La collectivité a également insisté sur son orientation dans la création de structures de plus petites tailles que le CDEF, pour tenter d’apporter aux enfants placés un accompagnement plus personnalisé. C’est le cas, par exemple, du Pavillon des six papillons à Talence, qui accueille six enfants dans un processus expérimental mêlant social et médical depuis avril 2017. »Cela semble porter ses fruits : nous avons rencontré des riverains qui ont témoigné qu’en quelques mois, les comportements des enfants s’apaise », a précisé le président du Conseil départemental. D’autres structures de ce type (à Blanquefort, au Bouscat et bientôt à Mérignac) ou d’autres, comme l’expérience d’un premier « village de fratries » à Sablons dans le Libournais, sont déjà envisagées, de même que l’accueil séquentiel (le week-end) des enfants en familles d’accueil ou la possibilité de former ces familles à l’aide psychatrique avec la mise en place d’un plateau thérapeutique pour les aider à prendre en charge des enfants présentant des pathologies psychiatriques. Christine Bost, maire d’Eysines, a enfin tenu à nuancer : « certains de ces enfants sont scolarisés dans nos écoles, fréquentent des associations et sont considérés comme n’importe quel autre enfant de notre commune.
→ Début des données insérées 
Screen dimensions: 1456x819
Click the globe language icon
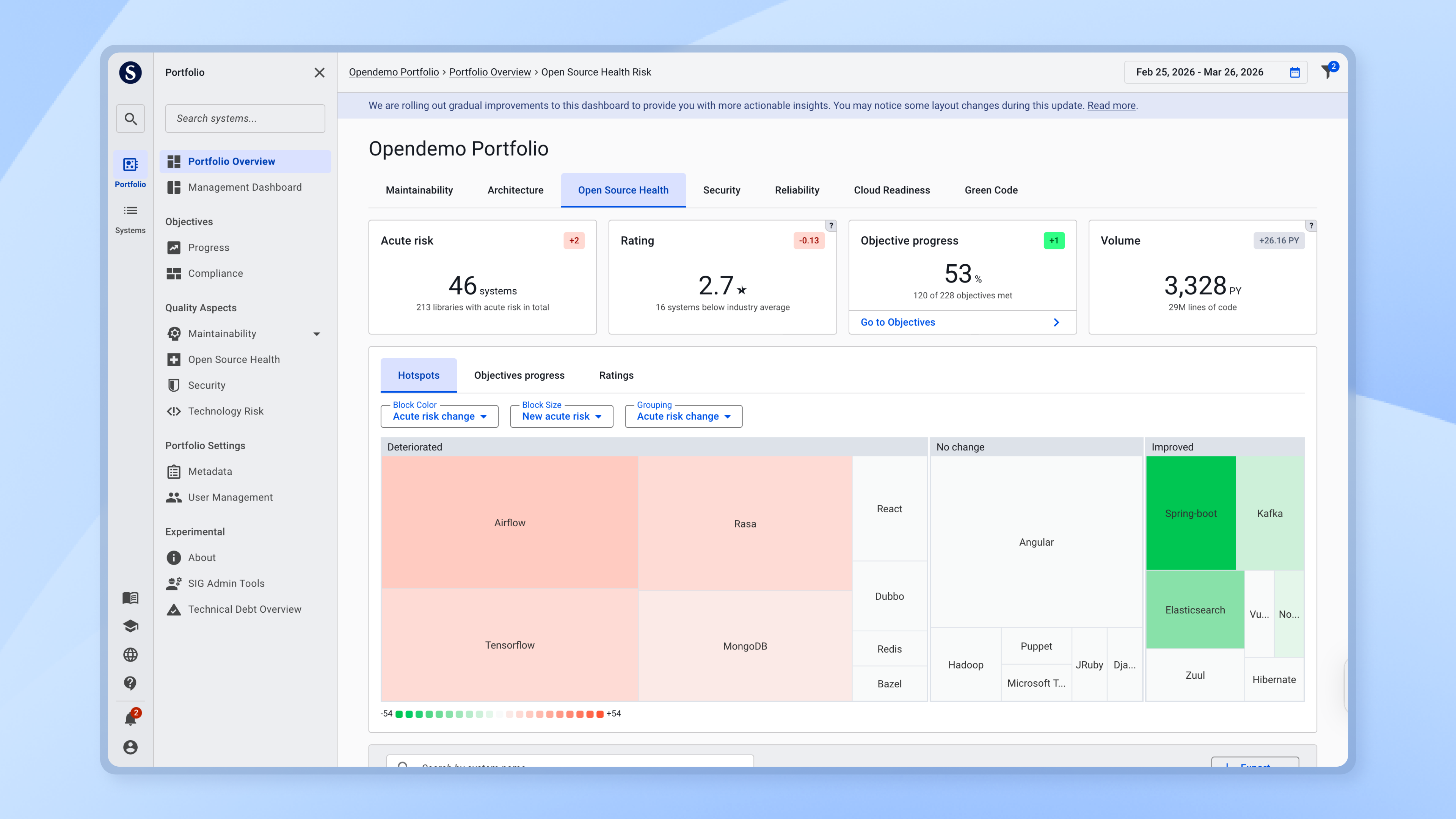click(130, 654)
Deux écoles accueillent des élèves du CDEF, nous discutons très régulièrement avec les enseignants observant l’évolution des comportements des enfants ces cinq ou six dernières années. Les enseignants doivent faire face à des gamins qui souffrent de pathologies parfois très graves, comme la schizophrénie. Parrallèlement, il y a aussi des enfants qui vont plutôt bien malgré les difficultés qui sont les leurs, et malgré le fait que le CDEF soit le dernier sas après que tout ait été tenté avec les familles. Il y en a aussi qui s’intègrent bien ».

Des arbitrages qui tardent
Certaines mesures sont plus récentes et/ou sont même en train de se mettre en place. Le 12 décembre dernier s’est ainsi réuni pour la première fois une cellule d’urgence composée de décisionaires de l’Agence Régionale de Santé (ARS), de la Protection Judiciaire de la Jeunesse et du département pour « examiner, au cas par cas et dans un délai assez court les solutions qui peuvent être apportées ». Elle doit se réunir une fois par mois. La Gironde souhaite également mettre en place un « conseil départemental des jeunes de l’aide sociale à l’enfance » (dont la première plénière officielle n’est pas attendue avant novembre 2019) pour, selon Jean-Luc Gleyze, « que les enfants puissent exprimer leur avis sur la manière dont la protection de l’enfance est pratiquée dans ce département et corriger les éventuels dysfonctionnements ».

Au niveau national, Emmanuelle Ajon a souhaité qu’un(e) secrétaire d’Etat soit nommée par le gouvernement sur le sujet de l’aide sociale à l’enfance. La ministre Agnès Buzyn avait, à l’occasion de la journée internationale des droits de l’enfance le 20 novembre dernier, annoncé la nomination d’un « haut-commissionnaire en charge de la protection de l’enfance » et la prise en charge complète des frais de santé des mineurs confiés aux services sociaux (y compris, donc, pour la consultation d’un pédopsychiatre ou d’un psychologue). Plusieurs fois repoussée, cette « stratégie » est pour l’heure attendue avant la fin du mois de février.